*** Opening of DATA FOR ANALYSIS ***

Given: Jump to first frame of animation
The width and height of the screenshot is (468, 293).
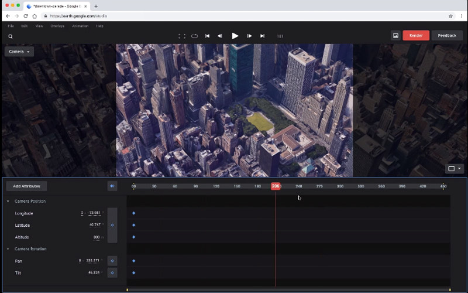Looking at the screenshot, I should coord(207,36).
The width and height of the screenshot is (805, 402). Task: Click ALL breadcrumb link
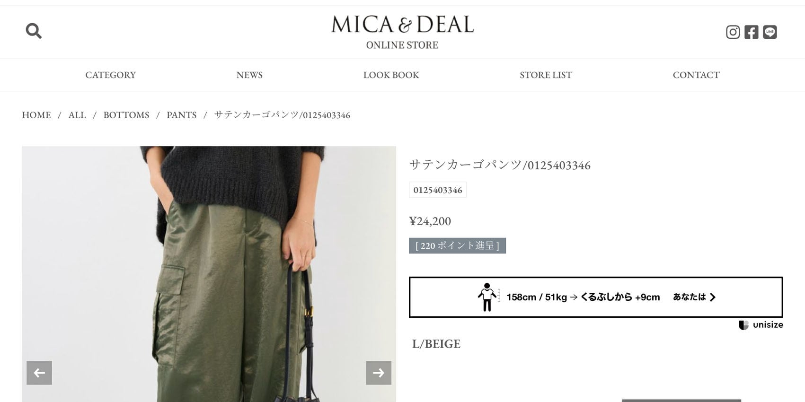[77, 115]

*** Close of DATA FOR ANALYSIS ***
*** Opening of DATA FOR ANALYSIS ***

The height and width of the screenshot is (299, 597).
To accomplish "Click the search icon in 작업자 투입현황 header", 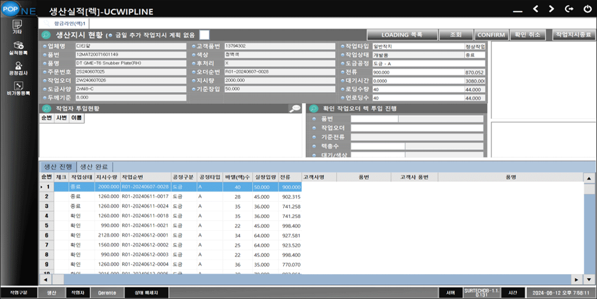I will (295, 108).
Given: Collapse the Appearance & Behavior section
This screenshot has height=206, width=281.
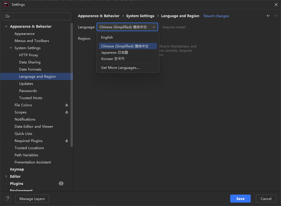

*** Close of DATA FOR ANALYSIS ***
*** Opening of DATA FOR ANALYSIS ***

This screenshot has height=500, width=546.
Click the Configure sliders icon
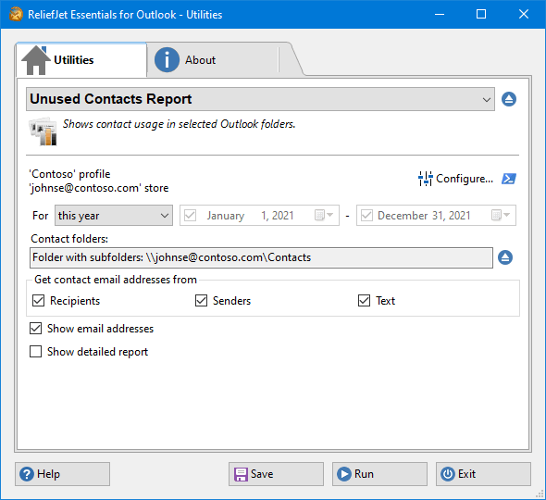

*** Close of DATA FOR ANALYSIS ***

_WORK TASK_. Among the lines above, find those with the word "Given" and list them.

_RESPONSE TO THE TASK_.
Given: Jump to first frame of animation
Given: Collapse the Appearance & Behavior section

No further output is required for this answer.